*GOAL OF THE EXERCISE*.
The copy must run from the line containing "Task: Go to 首页 home tab" through the final line of the records, both included, exactly as written. It should contain no pictures.

*SUPPLIED RECORDS*.

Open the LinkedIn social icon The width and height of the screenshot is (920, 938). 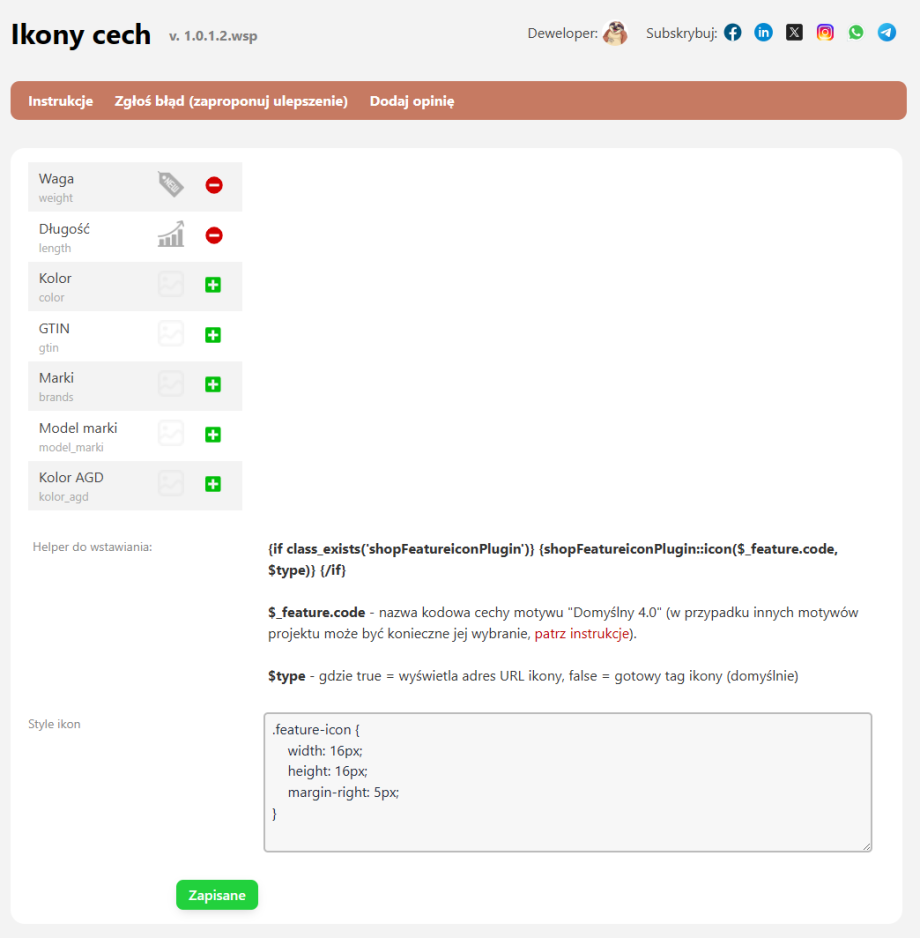coord(763,32)
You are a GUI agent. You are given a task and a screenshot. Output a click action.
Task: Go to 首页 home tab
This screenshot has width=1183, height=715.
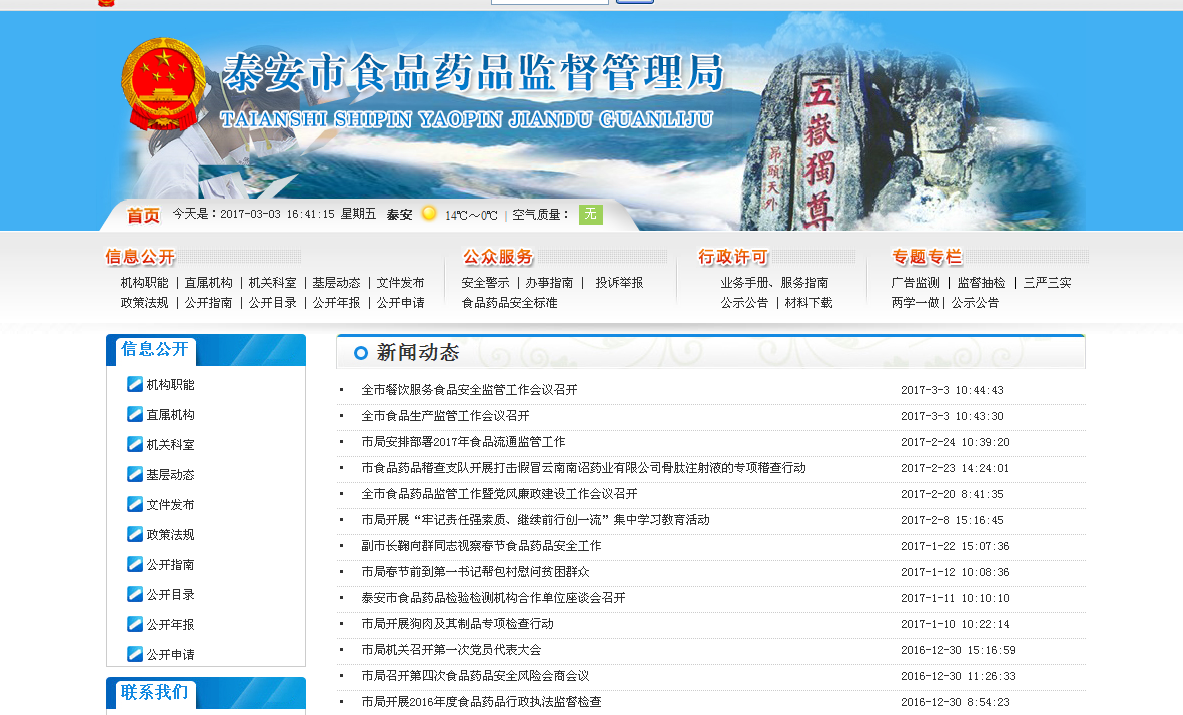[143, 215]
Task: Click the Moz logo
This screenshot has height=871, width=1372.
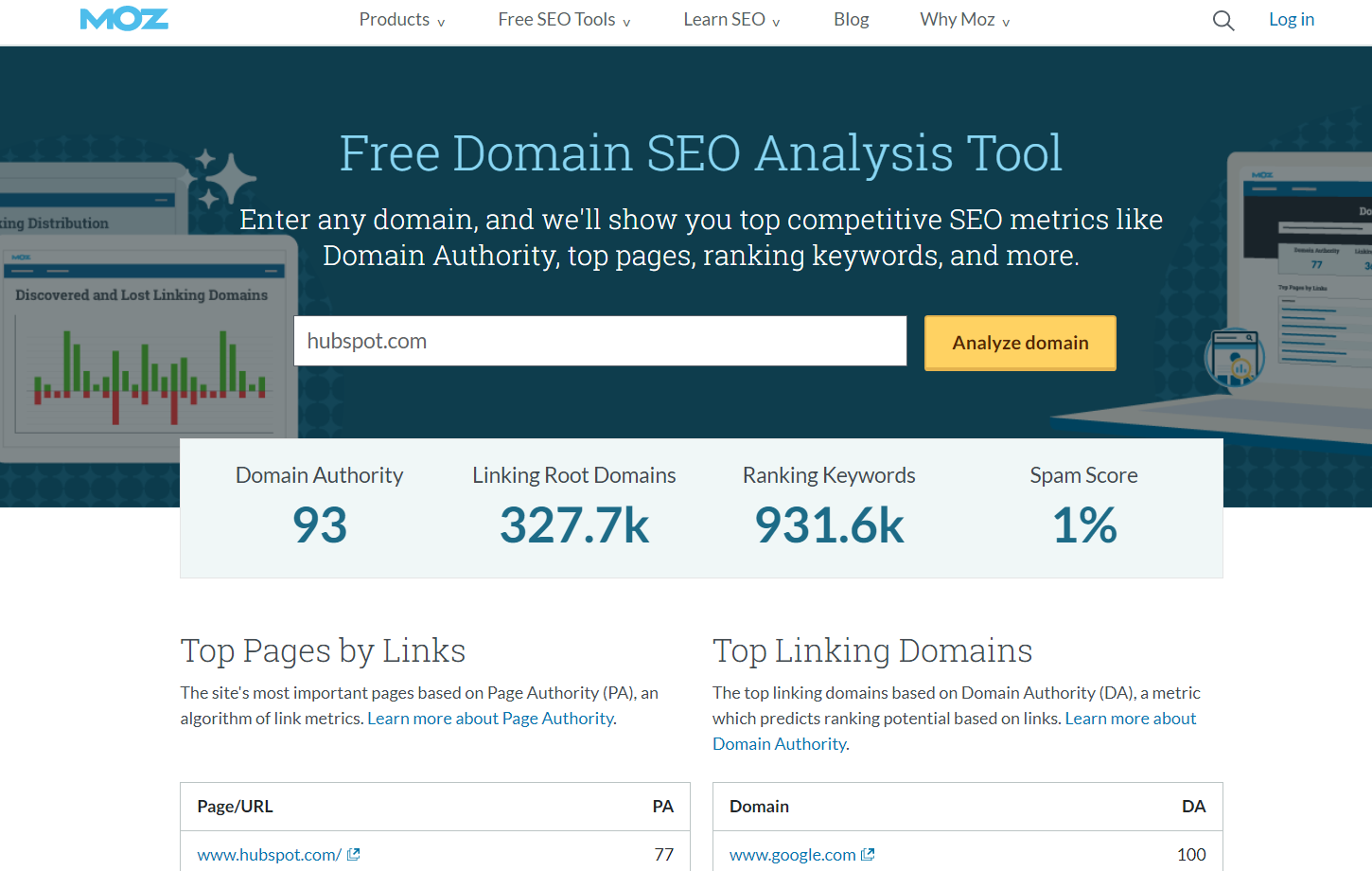Action: tap(124, 20)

*ANSWER SPACE*.
Task: Go to 首页 home tab
This screenshot has width=1183, height=715.
[143, 215]
Task: Click the Moz logo
This screenshot has height=871, width=1372.
Action: tap(124, 20)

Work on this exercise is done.